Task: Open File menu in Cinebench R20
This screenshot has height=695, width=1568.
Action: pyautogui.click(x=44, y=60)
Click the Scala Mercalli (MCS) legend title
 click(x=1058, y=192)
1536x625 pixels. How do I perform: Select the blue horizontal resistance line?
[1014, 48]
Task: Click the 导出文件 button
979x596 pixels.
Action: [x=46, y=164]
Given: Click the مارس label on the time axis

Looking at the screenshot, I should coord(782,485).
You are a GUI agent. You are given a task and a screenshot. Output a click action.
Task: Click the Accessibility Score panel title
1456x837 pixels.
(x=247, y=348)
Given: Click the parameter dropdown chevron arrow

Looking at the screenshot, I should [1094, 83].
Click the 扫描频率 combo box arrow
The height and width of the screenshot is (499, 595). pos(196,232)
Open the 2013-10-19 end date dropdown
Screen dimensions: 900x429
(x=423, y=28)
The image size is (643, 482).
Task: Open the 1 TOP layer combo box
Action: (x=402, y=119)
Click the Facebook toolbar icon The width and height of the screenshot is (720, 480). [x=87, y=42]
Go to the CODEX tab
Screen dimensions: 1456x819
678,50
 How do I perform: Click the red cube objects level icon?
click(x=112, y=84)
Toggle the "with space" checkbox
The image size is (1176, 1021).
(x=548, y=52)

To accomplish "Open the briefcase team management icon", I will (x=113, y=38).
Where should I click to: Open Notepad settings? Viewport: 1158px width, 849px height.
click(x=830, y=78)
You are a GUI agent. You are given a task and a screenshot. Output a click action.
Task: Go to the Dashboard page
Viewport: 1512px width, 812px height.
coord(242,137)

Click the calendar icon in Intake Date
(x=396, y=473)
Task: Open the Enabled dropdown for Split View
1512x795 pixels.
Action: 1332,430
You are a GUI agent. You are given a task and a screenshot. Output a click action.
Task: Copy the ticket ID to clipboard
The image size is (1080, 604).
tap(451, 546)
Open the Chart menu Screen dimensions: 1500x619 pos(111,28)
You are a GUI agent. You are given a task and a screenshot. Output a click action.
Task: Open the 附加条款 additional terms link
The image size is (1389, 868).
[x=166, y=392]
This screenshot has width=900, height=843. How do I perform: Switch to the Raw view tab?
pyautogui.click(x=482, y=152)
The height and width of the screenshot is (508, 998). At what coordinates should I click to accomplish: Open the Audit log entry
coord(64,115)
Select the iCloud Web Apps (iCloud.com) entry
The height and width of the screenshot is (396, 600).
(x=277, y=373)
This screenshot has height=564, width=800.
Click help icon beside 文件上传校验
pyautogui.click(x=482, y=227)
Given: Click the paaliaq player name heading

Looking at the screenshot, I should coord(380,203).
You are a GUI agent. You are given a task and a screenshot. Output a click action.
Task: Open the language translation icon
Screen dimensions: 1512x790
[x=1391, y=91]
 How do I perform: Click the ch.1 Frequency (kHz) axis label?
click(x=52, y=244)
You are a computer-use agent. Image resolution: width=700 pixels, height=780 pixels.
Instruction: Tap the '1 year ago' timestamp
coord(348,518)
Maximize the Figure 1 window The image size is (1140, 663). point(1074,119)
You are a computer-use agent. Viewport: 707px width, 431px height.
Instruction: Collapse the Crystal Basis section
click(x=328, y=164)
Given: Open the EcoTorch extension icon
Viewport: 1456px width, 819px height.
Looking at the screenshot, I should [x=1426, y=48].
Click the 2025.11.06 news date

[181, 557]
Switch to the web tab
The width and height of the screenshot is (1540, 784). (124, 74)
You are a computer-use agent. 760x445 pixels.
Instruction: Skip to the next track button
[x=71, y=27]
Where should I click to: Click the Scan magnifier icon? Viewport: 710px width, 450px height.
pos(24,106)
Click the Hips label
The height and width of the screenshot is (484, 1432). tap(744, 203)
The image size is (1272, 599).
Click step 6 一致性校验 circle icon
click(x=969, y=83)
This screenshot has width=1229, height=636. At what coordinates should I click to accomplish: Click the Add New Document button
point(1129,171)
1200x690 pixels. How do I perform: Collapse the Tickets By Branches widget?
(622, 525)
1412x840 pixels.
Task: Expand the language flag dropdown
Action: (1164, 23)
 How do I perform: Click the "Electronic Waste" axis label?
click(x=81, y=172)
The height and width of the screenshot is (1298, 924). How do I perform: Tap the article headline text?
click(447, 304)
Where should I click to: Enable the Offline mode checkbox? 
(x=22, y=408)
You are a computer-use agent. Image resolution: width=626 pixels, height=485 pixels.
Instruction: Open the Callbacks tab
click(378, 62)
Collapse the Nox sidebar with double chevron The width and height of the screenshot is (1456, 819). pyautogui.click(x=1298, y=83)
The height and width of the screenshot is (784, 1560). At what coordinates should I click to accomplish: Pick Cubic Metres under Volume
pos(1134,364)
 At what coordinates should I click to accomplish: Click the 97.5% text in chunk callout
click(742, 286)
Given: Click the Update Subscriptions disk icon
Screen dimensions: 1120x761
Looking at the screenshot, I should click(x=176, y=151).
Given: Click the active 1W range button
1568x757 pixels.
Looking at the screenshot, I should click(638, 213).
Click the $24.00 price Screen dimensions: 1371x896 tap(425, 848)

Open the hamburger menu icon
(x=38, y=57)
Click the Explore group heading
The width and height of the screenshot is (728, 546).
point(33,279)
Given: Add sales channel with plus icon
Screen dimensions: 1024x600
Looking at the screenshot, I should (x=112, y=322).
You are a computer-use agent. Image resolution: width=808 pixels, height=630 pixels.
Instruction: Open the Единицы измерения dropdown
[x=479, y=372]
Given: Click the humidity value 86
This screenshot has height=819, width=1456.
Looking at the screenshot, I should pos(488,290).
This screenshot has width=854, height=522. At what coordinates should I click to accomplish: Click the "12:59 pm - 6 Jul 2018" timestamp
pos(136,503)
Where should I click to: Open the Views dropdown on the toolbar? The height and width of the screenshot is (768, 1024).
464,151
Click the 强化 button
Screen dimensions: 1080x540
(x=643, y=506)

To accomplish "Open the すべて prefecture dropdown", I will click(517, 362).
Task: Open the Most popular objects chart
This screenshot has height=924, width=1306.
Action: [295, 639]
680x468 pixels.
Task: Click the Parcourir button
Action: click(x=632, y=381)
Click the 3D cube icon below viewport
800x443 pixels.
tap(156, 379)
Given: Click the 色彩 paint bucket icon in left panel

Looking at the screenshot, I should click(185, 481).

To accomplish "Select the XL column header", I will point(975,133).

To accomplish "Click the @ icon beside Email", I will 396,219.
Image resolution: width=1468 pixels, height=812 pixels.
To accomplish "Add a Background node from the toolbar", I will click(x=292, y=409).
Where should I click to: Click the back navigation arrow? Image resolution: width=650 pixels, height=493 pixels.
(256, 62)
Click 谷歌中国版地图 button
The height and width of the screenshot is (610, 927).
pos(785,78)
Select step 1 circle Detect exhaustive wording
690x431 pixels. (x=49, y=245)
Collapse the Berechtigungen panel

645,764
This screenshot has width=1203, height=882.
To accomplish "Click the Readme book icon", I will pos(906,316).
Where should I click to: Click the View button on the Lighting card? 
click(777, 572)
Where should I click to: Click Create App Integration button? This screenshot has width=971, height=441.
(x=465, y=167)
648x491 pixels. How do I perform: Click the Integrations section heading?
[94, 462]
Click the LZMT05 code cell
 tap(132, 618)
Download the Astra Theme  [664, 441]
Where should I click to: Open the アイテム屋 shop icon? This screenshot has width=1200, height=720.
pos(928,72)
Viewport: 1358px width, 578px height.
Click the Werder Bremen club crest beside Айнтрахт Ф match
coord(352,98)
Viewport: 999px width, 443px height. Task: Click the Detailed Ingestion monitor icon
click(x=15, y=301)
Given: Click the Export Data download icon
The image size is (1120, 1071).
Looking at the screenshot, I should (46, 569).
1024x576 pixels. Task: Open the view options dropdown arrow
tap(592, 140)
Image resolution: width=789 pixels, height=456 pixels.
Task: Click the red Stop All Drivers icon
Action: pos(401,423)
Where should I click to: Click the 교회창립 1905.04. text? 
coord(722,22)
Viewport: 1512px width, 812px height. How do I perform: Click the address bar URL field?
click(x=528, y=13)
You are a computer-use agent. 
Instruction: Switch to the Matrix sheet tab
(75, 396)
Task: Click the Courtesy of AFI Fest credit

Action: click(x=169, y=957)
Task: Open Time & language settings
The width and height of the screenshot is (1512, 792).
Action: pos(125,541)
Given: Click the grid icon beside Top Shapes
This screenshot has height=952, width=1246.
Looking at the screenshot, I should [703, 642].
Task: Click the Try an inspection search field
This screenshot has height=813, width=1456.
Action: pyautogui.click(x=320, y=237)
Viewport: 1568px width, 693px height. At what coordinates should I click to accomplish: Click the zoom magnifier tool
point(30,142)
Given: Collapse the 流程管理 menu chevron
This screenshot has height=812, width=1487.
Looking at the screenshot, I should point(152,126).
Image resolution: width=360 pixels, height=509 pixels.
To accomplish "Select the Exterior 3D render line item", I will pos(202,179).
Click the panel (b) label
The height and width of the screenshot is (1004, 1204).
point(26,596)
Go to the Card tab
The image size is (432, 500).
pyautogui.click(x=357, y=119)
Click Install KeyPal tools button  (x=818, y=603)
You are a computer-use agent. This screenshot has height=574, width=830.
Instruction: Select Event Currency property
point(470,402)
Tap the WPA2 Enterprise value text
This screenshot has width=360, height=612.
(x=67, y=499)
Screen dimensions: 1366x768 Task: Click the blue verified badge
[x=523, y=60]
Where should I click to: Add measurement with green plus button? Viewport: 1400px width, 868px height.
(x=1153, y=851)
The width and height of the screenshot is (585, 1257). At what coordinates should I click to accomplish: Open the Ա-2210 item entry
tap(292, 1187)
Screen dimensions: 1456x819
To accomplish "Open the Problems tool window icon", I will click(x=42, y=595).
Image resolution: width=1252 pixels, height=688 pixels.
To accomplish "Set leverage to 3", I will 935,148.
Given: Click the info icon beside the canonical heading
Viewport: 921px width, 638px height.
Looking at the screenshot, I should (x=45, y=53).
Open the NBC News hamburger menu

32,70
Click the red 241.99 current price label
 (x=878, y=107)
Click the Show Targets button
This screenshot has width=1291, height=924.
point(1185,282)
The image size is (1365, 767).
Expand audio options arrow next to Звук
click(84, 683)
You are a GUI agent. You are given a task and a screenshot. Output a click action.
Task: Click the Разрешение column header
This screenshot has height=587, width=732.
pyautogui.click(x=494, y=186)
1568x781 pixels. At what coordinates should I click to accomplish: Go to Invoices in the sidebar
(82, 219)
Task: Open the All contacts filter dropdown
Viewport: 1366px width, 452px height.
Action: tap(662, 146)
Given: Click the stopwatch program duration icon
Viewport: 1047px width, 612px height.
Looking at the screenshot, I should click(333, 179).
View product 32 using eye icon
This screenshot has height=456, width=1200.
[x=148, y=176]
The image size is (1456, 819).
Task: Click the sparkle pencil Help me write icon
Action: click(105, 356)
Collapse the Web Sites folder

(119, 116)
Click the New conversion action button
____
* **PROBLEM DETAILS**
Copy the part of the material that opens with the line containing "Given: Click the 色彩" and closes with the line containing "(x=465, y=167)", reproducing every line unchanged.

* **TASK RESULT**
Given: Click the 色彩 paint bucket icon in left panel

Looking at the screenshot, I should click(185, 481).

To accomplish "Select the XL column header", I will point(975,133).

To accomplish "Click the @ icon beside Email", I will 396,219.
Image resolution: width=1468 pixels, height=812 pixels.
To accomplish "Add a Background node from the toolbar", I will click(x=292, y=409).
Where should I click to: Click the back navigation arrow? Image resolution: width=650 pixels, height=493 pixels.
(256, 62)
Click 谷歌中国版地图 button
The height and width of the screenshot is (610, 927).
pos(785,78)
Select step 1 circle Detect exhaustive wording
690x431 pixels. (x=49, y=245)
Collapse the Berechtigungen panel

645,764
This screenshot has width=1203, height=882.
To accomplish "Click the Readme book icon", I will pos(906,316).
Where should I click to: Click the View button on the Lighting card? 
click(777, 572)
Where should I click to: Click Create App Integration button? This screenshot has width=971, height=441.
(x=465, y=167)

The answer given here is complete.